* What to produce:
Please return the records below exactly as they stand.

* Source data:
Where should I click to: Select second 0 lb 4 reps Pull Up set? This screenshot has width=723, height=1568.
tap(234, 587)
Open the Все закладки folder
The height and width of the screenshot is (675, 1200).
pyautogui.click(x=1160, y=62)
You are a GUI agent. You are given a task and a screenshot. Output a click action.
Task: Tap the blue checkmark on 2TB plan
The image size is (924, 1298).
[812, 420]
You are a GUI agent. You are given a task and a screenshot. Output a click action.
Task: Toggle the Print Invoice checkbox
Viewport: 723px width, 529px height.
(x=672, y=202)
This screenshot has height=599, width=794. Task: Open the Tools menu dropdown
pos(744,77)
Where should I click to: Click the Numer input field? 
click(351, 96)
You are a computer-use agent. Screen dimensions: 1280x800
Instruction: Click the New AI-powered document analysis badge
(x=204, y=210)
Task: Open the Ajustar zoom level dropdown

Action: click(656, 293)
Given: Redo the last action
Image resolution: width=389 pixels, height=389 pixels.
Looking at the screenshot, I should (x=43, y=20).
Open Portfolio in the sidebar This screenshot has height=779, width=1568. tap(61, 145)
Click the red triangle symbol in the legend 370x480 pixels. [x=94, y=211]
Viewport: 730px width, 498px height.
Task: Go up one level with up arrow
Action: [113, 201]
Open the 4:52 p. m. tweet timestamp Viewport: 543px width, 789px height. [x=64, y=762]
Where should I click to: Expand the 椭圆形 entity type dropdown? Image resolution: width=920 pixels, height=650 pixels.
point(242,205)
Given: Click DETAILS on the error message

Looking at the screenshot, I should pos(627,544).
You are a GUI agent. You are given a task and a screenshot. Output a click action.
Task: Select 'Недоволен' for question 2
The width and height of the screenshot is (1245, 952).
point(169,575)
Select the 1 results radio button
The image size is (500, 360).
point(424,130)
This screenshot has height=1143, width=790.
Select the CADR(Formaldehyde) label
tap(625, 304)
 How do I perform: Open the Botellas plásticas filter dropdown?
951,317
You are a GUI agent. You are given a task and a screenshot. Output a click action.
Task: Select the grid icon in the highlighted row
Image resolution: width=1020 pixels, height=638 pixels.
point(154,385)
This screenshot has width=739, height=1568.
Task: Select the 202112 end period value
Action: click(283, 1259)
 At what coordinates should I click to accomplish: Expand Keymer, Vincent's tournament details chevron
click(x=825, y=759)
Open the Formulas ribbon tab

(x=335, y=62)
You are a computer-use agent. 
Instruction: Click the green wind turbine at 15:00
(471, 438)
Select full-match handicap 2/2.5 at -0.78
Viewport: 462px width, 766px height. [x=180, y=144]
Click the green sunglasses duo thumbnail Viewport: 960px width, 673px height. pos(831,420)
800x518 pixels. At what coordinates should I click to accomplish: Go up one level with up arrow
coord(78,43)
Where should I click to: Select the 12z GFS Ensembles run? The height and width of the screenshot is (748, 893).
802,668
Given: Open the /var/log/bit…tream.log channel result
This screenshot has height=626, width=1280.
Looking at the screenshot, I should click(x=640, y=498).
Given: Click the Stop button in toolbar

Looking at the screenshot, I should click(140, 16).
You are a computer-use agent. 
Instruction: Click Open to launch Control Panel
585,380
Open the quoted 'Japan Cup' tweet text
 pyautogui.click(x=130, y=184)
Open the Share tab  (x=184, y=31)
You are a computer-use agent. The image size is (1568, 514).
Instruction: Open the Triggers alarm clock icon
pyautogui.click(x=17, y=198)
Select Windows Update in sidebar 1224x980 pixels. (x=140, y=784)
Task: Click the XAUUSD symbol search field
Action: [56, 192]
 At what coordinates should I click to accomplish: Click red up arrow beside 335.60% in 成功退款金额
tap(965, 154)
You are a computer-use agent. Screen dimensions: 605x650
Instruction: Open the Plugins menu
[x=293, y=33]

* Answer for the task:
Where should I click to: Select second 0 lb 4 reps Pull Up set? This screenshot has width=723, height=1568.
tap(234, 587)
Open the Все закладки folder
The height and width of the screenshot is (675, 1200).
pyautogui.click(x=1160, y=62)
You are a GUI agent. You are given a task and a screenshot. Output a click action.
Task: Tap the blue checkmark on 2TB plan
The image size is (924, 1298).
[812, 420]
You are a GUI agent. You are given a task and a screenshot. Output a click action.
Task: Toggle the Print Invoice checkbox
Viewport: 723px width, 529px height.
(x=672, y=202)
This screenshot has height=599, width=794. Task: Open the Tools menu dropdown
pos(744,77)
Where should I click to: Click the Numer input field? 
click(351, 96)
You are a computer-use agent. Screen dimensions: 1280x800
Instruction: Click the New AI-powered document analysis badge
(x=204, y=210)
Task: Open the Ajustar zoom level dropdown

Action: click(656, 293)
Given: Redo the last action
Image resolution: width=389 pixels, height=389 pixels.
Looking at the screenshot, I should (x=43, y=20).
Open Portfolio in the sidebar This screenshot has height=779, width=1568. tap(61, 145)
Click the red triangle symbol in the legend 370x480 pixels. [x=94, y=211]
Viewport: 730px width, 498px height.
Task: Go up one level with up arrow
Action: [113, 201]
Open the 4:52 p. m. tweet timestamp Viewport: 543px width, 789px height. [x=64, y=762]
Where should I click to: Expand the 椭圆形 entity type dropdown? Image resolution: width=920 pixels, height=650 pixels.
point(242,205)
Given: Click DETAILS on the error message

Looking at the screenshot, I should pos(627,544).
You are a GUI agent. You are given a task and a screenshot. Output a click action.
Task: Select 'Недоволен' for question 2
The width and height of the screenshot is (1245, 952).
point(169,575)
Select the 1 results radio button
The image size is (500, 360).
point(424,130)
This screenshot has height=1143, width=790.
Select the CADR(Formaldehyde) label
tap(625, 304)
 How do I perform: Open the Botellas plásticas filter dropdown?
951,317
You are a GUI agent. You are given a task and a screenshot. Output a click action.
Task: Select the grid icon in the highlighted row
Image resolution: width=1020 pixels, height=638 pixels.
point(154,385)
This screenshot has width=739, height=1568.
Task: Select the 202112 end period value
Action: click(283, 1259)
 At what coordinates should I click to accomplish: Expand Keymer, Vincent's tournament details chevron
click(x=825, y=759)
Open the Formulas ribbon tab

(x=335, y=62)
You are a computer-use agent. 
Instruction: Click the green wind turbine at 15:00
(471, 438)
Select full-match handicap 2/2.5 at -0.78
Viewport: 462px width, 766px height. [x=180, y=144]
Click the green sunglasses duo thumbnail Viewport: 960px width, 673px height. pos(831,420)
800x518 pixels. At what coordinates should I click to accomplish: Go up one level with up arrow
coord(78,43)
Where should I click to: Select the 12z GFS Ensembles run? The height and width of the screenshot is (748, 893).
802,668
Given: Open the /var/log/bit…tream.log channel result
This screenshot has height=626, width=1280.
Looking at the screenshot, I should click(x=640, y=498).
Given: Click the Stop button in toolbar

Looking at the screenshot, I should click(140, 16).
You are a computer-use agent. 
Instruction: Click Open to launch Control Panel
585,380
Open the quoted 'Japan Cup' tweet text
 pyautogui.click(x=130, y=184)
Open the Share tab  (x=184, y=31)
You are a computer-use agent. The image size is (1568, 514).
Instruction: Open the Triggers alarm clock icon
pyautogui.click(x=17, y=198)
Select Windows Update in sidebar 1224x980 pixels. (x=140, y=784)
Task: Click the XAUUSD symbol search field
Action: [56, 192]
 At what coordinates should I click to accomplish: Click red up arrow beside 335.60% in 成功退款金额
tap(965, 154)
You are a computer-use agent. Screen dimensions: 605x650
Instruction: Open the Plugins menu
[x=293, y=33]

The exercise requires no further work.